My confident yanking made the fish sound and the fight became intense, so intense that my wrist started aching from the strain holding the rod up against the powerful downward pull. It was a peculiar tug of war between man and beast which continued for a few minutes. As it tired out and got closer it revealed its true colours. Instead of the platinum flanks of a resident river kob it was pale silver covered in black spots.
To my surprise, Ewan’s premonition had surfaced in the shape of a behemoth spotted grunter. I believe that even though his words were spot on he was still a little startled himself that day, not expecting it to have happened there and that soon.
The fight wasn’t over yet though and the grunter literally kept me on the edge of my spot on the drop off where it continuously dived down into the deep water whenever I lifted its big bony head onto the knee deep bank. When it finally tired and I managed to get a grip on the fish the sheer size of it hit home. This wasn’t just another grunter for me, but in fact a catch of a lifetime.

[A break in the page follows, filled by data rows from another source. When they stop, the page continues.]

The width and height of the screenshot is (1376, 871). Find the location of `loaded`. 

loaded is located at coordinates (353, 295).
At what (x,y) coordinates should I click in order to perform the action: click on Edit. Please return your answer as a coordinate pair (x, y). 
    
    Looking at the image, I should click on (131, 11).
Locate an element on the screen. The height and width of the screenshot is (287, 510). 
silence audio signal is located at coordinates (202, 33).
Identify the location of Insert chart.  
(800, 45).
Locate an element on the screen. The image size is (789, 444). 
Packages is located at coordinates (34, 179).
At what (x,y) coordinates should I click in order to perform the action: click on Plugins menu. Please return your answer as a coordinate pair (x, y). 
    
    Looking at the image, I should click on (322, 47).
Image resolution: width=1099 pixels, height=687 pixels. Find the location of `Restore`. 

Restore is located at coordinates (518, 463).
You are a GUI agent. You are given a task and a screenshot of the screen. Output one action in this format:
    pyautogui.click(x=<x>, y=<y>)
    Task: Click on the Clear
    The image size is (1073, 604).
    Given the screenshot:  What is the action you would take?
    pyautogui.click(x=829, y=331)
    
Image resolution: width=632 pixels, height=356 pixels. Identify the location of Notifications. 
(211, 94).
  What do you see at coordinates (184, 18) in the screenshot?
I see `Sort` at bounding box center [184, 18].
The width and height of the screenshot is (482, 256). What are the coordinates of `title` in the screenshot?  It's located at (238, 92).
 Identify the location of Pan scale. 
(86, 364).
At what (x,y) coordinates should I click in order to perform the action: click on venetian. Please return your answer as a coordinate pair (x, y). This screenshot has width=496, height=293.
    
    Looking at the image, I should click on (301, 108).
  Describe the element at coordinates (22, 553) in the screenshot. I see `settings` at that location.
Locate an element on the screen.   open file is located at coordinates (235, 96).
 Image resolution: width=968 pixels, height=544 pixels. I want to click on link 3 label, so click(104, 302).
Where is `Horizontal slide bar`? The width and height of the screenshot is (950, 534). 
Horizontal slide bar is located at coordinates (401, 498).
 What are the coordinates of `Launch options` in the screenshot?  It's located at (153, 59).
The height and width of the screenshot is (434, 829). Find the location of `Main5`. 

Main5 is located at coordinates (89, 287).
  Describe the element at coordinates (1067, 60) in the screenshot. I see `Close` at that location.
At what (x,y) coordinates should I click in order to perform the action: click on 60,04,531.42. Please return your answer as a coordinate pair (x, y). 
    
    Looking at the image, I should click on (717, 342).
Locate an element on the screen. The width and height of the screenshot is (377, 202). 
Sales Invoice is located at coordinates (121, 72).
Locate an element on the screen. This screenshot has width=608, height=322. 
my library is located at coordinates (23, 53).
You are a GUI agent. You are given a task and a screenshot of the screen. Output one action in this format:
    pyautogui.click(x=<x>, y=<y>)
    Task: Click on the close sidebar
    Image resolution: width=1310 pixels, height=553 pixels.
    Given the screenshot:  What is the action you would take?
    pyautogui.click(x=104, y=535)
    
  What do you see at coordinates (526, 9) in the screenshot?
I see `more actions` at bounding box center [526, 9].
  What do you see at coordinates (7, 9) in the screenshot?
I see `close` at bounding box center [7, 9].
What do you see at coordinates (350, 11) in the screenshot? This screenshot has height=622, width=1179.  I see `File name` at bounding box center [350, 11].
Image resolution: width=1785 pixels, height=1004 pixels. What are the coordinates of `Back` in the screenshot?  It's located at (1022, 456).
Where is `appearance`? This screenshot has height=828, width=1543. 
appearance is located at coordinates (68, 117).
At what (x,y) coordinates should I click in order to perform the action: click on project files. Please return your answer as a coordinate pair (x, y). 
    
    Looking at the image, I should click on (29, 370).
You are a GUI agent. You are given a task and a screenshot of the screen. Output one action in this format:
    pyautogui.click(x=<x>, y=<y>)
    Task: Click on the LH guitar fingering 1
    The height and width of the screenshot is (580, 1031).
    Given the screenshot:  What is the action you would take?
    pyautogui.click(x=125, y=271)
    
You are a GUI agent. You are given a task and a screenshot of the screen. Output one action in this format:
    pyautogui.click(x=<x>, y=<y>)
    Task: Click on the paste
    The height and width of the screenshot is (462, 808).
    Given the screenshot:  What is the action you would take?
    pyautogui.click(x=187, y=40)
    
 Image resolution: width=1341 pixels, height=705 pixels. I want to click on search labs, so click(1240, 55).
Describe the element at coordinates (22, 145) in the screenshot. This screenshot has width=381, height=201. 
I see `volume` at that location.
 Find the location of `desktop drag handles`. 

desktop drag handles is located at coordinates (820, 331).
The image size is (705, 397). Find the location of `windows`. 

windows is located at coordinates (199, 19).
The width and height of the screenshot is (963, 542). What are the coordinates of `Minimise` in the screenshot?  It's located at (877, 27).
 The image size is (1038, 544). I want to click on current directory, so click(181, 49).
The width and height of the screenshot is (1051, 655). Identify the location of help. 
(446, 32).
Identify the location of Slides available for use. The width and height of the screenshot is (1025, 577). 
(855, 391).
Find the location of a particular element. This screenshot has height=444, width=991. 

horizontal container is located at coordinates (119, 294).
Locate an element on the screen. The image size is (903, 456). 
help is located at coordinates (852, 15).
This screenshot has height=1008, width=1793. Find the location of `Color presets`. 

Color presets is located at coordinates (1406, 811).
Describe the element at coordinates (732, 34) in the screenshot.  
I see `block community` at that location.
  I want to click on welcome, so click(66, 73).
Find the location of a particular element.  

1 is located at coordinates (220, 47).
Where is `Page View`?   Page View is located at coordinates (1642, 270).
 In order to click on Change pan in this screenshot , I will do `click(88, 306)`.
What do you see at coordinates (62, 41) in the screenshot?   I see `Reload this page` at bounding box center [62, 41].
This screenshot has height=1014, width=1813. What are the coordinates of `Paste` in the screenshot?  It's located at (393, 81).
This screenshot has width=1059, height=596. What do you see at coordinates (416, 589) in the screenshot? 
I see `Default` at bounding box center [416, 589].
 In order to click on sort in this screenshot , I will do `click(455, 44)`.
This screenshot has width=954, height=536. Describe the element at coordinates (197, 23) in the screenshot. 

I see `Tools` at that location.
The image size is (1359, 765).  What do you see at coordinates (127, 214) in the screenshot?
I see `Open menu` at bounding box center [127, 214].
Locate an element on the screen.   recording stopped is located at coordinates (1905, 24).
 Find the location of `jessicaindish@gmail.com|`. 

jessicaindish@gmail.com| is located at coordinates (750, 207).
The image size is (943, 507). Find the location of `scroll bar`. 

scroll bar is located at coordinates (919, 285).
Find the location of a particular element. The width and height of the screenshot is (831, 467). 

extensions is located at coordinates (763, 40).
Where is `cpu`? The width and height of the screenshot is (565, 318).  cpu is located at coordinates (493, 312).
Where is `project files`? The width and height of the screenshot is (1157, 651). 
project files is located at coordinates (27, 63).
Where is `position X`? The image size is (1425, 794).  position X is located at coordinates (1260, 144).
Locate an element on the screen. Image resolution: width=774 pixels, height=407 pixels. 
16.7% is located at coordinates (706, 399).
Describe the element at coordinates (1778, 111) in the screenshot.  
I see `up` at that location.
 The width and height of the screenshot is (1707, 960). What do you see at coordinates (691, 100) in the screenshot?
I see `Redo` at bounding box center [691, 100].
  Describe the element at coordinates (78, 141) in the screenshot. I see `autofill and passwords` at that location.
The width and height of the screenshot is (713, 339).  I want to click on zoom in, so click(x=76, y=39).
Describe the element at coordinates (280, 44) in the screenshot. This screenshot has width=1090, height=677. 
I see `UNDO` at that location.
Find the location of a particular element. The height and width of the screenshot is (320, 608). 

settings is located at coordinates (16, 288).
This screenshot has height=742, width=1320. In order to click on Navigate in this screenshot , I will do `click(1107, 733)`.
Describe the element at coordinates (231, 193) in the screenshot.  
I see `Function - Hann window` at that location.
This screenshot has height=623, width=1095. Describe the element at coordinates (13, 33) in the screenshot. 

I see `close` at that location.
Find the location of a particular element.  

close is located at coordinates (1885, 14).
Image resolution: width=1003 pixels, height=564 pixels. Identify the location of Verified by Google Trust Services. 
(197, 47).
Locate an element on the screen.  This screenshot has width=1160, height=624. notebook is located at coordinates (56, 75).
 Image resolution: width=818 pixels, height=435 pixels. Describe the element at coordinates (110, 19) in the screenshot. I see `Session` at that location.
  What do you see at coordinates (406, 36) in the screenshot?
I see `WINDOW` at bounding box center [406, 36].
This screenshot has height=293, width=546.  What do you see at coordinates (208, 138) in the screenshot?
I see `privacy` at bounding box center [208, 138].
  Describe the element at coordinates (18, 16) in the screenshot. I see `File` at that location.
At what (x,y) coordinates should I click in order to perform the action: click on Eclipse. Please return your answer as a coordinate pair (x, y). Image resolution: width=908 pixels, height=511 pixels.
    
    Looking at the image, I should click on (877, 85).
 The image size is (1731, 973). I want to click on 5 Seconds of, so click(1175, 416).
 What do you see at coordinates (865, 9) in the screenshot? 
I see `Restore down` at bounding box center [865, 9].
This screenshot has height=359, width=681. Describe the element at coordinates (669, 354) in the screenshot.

Ewan stared at the fish and confirmed excitedly, “I knew a grunter would eat that fly.” There was method in the madness after all that his fly could’ve resembled a mud prawn, and that large grunter hoovering up swimming prawns in deep water would also suck it in, mistaking it for a prawn.
We admired the beautifully speckled fish, its scales glowing magenta and cyan in morning light. I removed the barbless hook and Ewan recorded the mysterious catch with a few photographs before we set it free.
The lack of these moments (which is on a par with the inaugural ‘disappearance’ of 70 kg dusky kob in 1990), even on live prawn bait, may reflect badly on fisherman habits to kill their catch and more likely the fact that many still take more than the set quotas? Such rarities are hopefully reminders to think twice before killing a fish and also to pay respect to our legislation protecting natural resources. The effort we put into our fishing trips these days and the amount and quality of fish we catch is a classic case of the law of diminishing returns and a bitter pill to swallow. I believe that a photograph to mark the occasion is much more ethical and fulfilling than shoving a trophy fish into a freezer. Please let them swim.
PS – This fish was weighed and pulled the scale to 13 lb (5.85 kg) on the dot.